Monday, July 17, 2006

The Adventures (Horrors?) Of Scaling Rails

In my latest meanderings across the Net, I came across this blog by Patrick Lenz, a Ruby on Rails application scaling guru. This blog has a 4 article series describing the mind-boggling effort it has taken Patrick and his team to scale the backend of, a popular German social networking site.

This site originally had 50,000 lines of PHP code, and it was transformed into 5,000 lines of Rails code (some features were left out). This speaks very well for Rails's boost to developer productivity, but that's not so shocking anymore.

It sounds like the coding was the easy part. It took Patrick and his team months of hard work to find the bottlenecks in and optimize the numerious components that drive comprise application's backend: Lighttpd, proxy server, Rails, Linux, MySQL, memcached. Many of the hidden bottlenecks came from impenetrable issues surrounding issues with Rails dispatchers in Lighttpd, difficulties in estimating the right sizes for thread pools, and poor multi-master replication performance in MySQL.

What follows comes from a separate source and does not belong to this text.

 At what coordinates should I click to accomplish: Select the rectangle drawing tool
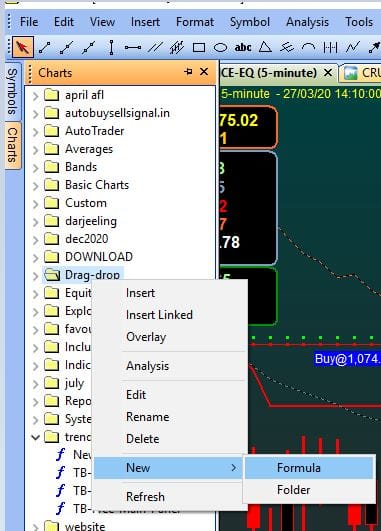tap(199, 47)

During this whole time, the site suffered from poor performance.

It doesn't seem like the problems came from Rails per se, but with the unimaginably complex set of auxiliary tools needed to support such a high-volume Rails application.

It must have been a very expensive project, and that's without counting the hidden cost of user dissatisfaction.

I'd bet it would have been much easier to scale this site if it were written in Erlang. The concurrency bottlenecks would have gone away, native compilation with Hipe would have outperformed Ruby, and the number of moving parts would have been much smaller: it would require Yaws for the web server, Mnesia for replicated live session data and MySQL/Postgres for large volume data.

If (when?) Mnesia will be made to handle very large data volumes better, the need for an external DBMS will vanish, and even a high-volume website could be powered by not much more than Yaws + Mnesia. Even putting aside Erlang's proven scalability and fault tolerance in commercial phone switches, when your application has few moving parts, bottlenecks are easier to identify and fix.

Another nice feature and Erlang backend has is that experimenting with different configurations would require no downtime: Erlang has hot code swapping (you can even hack Yaws while it's running -- try that with Lighttpd), and Mnesia can be reconfigured without taking it offline. This is not surprising considering that Erlang was designed from the ground up for applications that target %99.9999999 (yes, that's nine nines!) availability.

The main downside with Erlang web development is that Erlang doesn't have as many libraries are Rails. However, when you consider the tremendous efforts saved due to much better scaling, the productivity equation starts looking different.

It's strange that you don't hear of people using Erlang as their backend language for real-world websites. Is it because of a language barrier due to Erlang's functional nature? Poor PR? I can attest that Erlang web development is quite fun and productive, and I think many people would agree with me that saving hundereds of thousands of dollars on optimization efforts doesn't suck at all.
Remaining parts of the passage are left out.